Pediu para que o delegado sentasse porque agora lembrava fatos importantes sobre o caso e que, se fosse comprovado o que estava pensando, imediatamente o rapaz seria inocentado daquelas acusações absurdas e ficaria livre daquela injusta prisão.
Então contou sobre a existência de uma outra carta que estava na posse de Dona Mundinha e que certamente teria relação com esta outra carta que havia chegado às mãos do delegado; falou que poderiam confrontar os dois tipos de letras existentes nelas para ver se havia sido a mesma pessoa que escreveu as duas; disse que precisavam conhecer o conteúdo da outra para saber se tinha algo a ver com o que estava escrito nesta; assegurou ser necessário o delegado verificar qual o estado de saúde de Dona Mundinha diante das acusações de maus tratos do filho, bem como, e acima de tudo, ouvi-la detalhadamente sobre essa história toda. Deixou bem claro que alguma coisa muito estranha existia também na outra carta, vez que a velha tudo fazia para que ninguém a lesse.
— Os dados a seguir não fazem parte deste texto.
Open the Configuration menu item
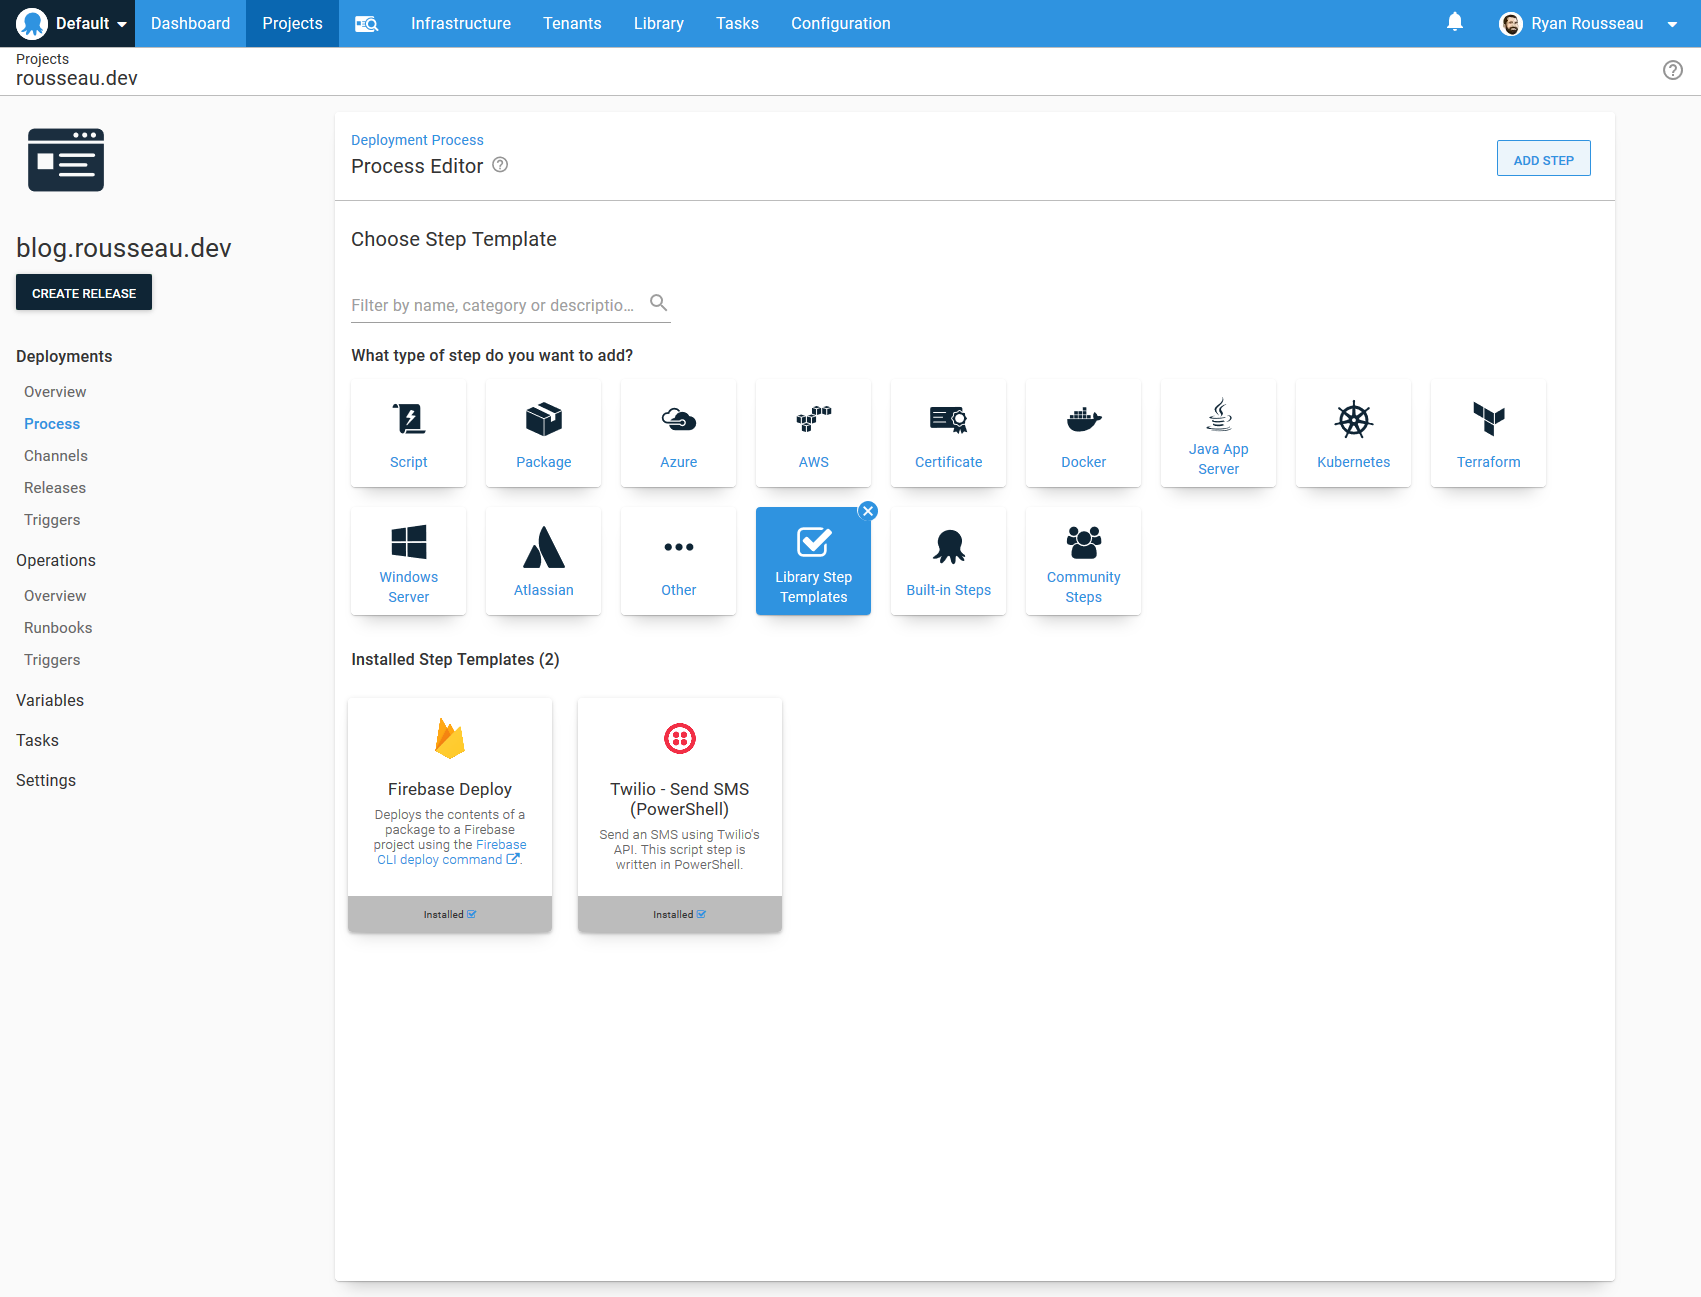Screen dimensions: 1701x1297 point(840,23)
Asseverou ainda que o delegado não podia deixar um indivíduo preso sem sair a campo para descobrir a verdade sobre as acusações: Por que não ouvir algumas daquelas pessoas que tentaram linchar Mehiel na sua própria casa? Como essa história toda de monstro foi espalhada e chegou ao conhecimento de cada um? Como aquela carta teria chegado na delegacia e quem poderia tê-la feito chegar até ali? Tudo isso precisava ser respondido urgentemente, concluiu o Padre Antonio.
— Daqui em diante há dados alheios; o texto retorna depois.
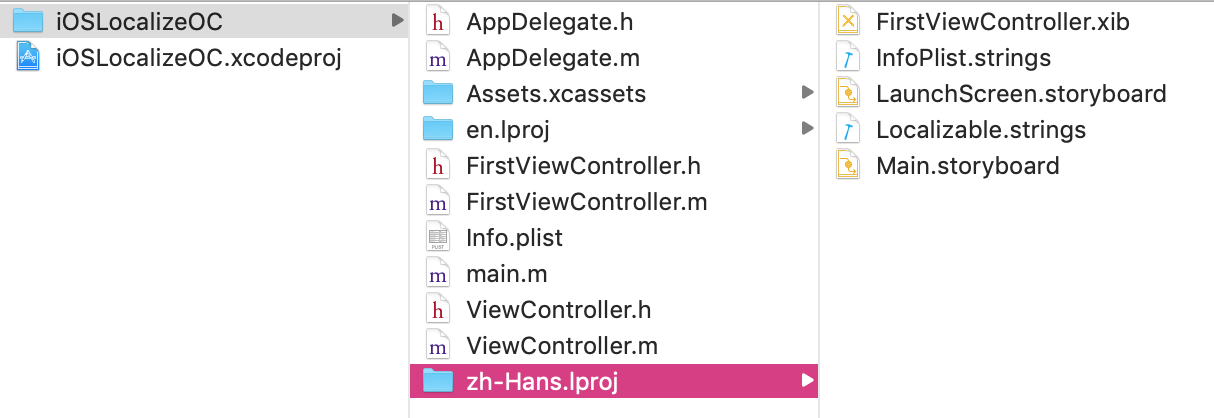Expand the iOSLocalizeOC folder arrow
1214x418 pixels.
coord(397,21)
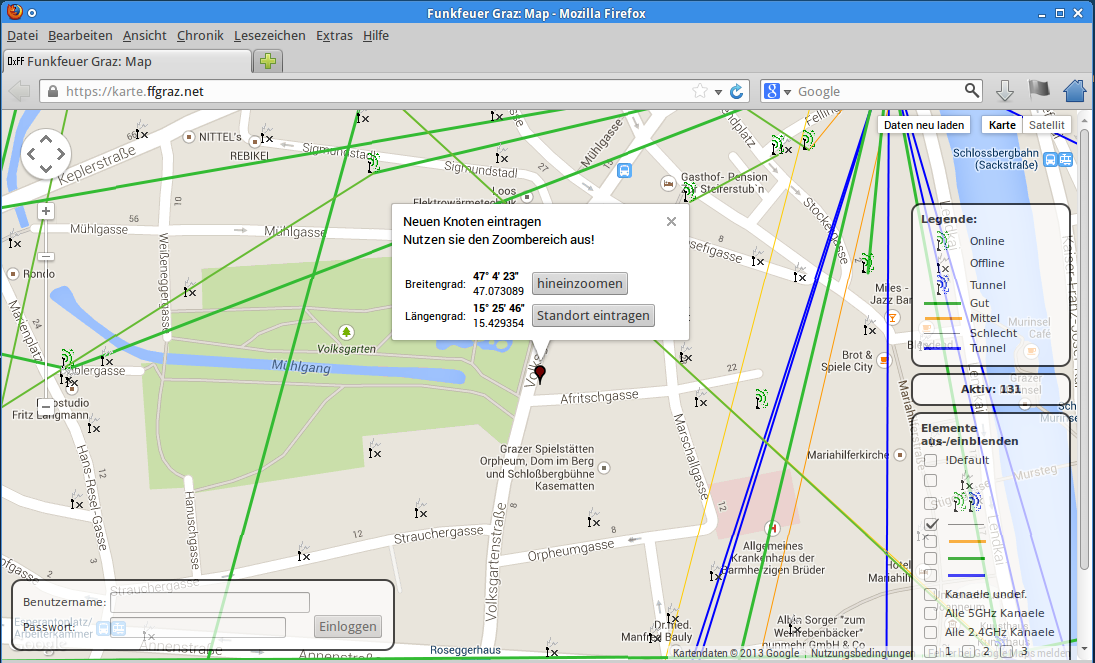Close the Neuen Knoten eintragen popup
The width and height of the screenshot is (1095, 663).
671,222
O delegado ponderou um pouco, porém não deixou de reconhecer a razão no sacerdote. No seu íntimo, por mais que pretendesse deixar as coisas como estavam, carregando o inquérito apenas com presunções e as acusações contidas na carta, sabia que aquela situação era diferente, pois não estava tratando com um qualquer, com um desconhecedor da lei e da justiça, mas sim com uma autoridade religiosa de respeito.
Se agisse com negligência, arrogância e querendo criar provas somente para incriminar, tinha certeza que mais tarde seu nome seria desmoralizado, desonrado, passaria a ser visto aos olhos de toda a imprensa do país como "o delegado criador de monstro" ou "o delegado da cartinha". E não somente isso, pois todas as comissões de direitos humanos do mundo iriam lhe execrar e, o que era pior, acabariam os seus sonhos de ser promovido para uma delegacia na capital. Se afrontasse aquele padre, tinha certeza que tudo isso iria acontecer. Então, por via das dúvidas...
Assim, depois ter sido forçadamente convencido pelo Padre Antonio, o delegado soltou um grito e Mehiel foi trazido novamente para o gabinete. Disse ao velho representante de Deus que ele podia ficar despreocupado que dali em diante não deixaria nem uma sombra que não fosse investigada em profundidade. Afirmou que iria juntamente com o rapaz fazer diligência na casa e que, por isso mesmo, ele retornasse sossegado para a igreja que mais tarde e no decorrer das investigações informaria sobre tudo.
Ora que nada, o velho sacerdote disse que tudo seria feito na presença dele, pois somente ele sabia como obter certas provas que seriam conclusivas para o desvendamento completo do caso. O delegado insistiu, falou dos perigos, da desnecessidade de sua presença, da idade avançada, etc., mas não teve jeito. E a viatura policial deixou a delegacia com um agente motorista, o delegado, o ex-preso e o sacerdote. Seguiram em direção ao terreno de Dona Mundinha.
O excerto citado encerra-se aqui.